Scars
Through concrete and steel, through flesh and memory. Each wail clawed at her, dragging Victoria back into the tunnels where the walls had felt too close, and the darkness had pressed on her.
She was drowning.
The sound wasn’t as loud here; it was distant and muffled by layers of rain and stone. Yet it only made it worse. The silence it brought was a blank canvas, her mind painting horrors into the void. What we stumbled upon, that was — different than what’s out here. Alek’s words echoed in her mind.
Different. The word carried a weight she hadn’t fully understood until now. She realised she had no idea what they were — what waited for her in the dark.
Her chest tightened, her breaths shallow, the damp air doing nothing to quench the heat rising in her throat. She was drowning, and the wails kept coming, rhythmic and relentless, merging with the patter above. A surging sound that gave life to every shadow.
In the recesses of her mind, behind the chaos of fear, the tunnels loomed. And now she understood. Alek tried to warn me.
She had expected the promise of sunlight. Freedom. Vast skies and endless plains.

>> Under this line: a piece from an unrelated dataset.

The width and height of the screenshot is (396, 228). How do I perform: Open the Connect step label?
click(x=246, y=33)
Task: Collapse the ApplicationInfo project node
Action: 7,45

Trees and grass, and flying birds painting the air with songs.
He had tried to tell her that it would be worse up here. But how could it be worse? How could she have known?
She saw it clearly now. This world had its own suffocating grip. Terror inhabited every corner, thriving in the open. Not confined by walls but unleashed in every shadow, every sound.
Victoria realised the truth — she knew nothing of this world. Nothing but the darkness, hunger, pain, and fear. An endless agony. Somehow she still hadn’t learned her lesson, trading one kind of darkness for another, again and again.
She leaned her back harder against the metal of a car, as though she could sink into its cold surface and disappear. Every inch of her body stayed alert to the emptiness surrounding her. Even in the stillness, she could feel them — waiting. Only now, they weren’t just waiting; they were hunting. Crawling and running around. And it would be a matter of time before they stumbled upon her. Before they gnawed at her skin, at her flesh, at her gut. Until there was nothing left of her and no one to remember.
Alek’s shadow appeared again in the dimness.
“They’re just passing through,” he said, his voice quiet but firm. He made it sound simple and logical as if fear had no place here. It was meant to calm her, but Victoria was elsewhere. Drowning.
The same question circled her mind again, tighter and tighter — one stupid, useless and entirely out-of-place question.
What will I become?
A hand touched her shoulder. Not rough or sudden, but the firmness snapped her back from the thought. Alek crouched beside her, his face partially shadowed. For a moment, his eye wasn’t the calculating thing she’d grown used to. There was concern in his expression.
“Victoria.”
His hand stayed, weighing softly on her shoulder. “They’re not coming. Just noise. That’s all it is.”
She blinked; his words felt absurd, but there was a silent certainty in his tone. It’s not just noise.
She wanted to tell him. Tell him about the crawling shadows and the piercing cries. But no words came. Only her shallow breaths, each one trembling more than the last. All she could do was focus on the steady weight of his hand.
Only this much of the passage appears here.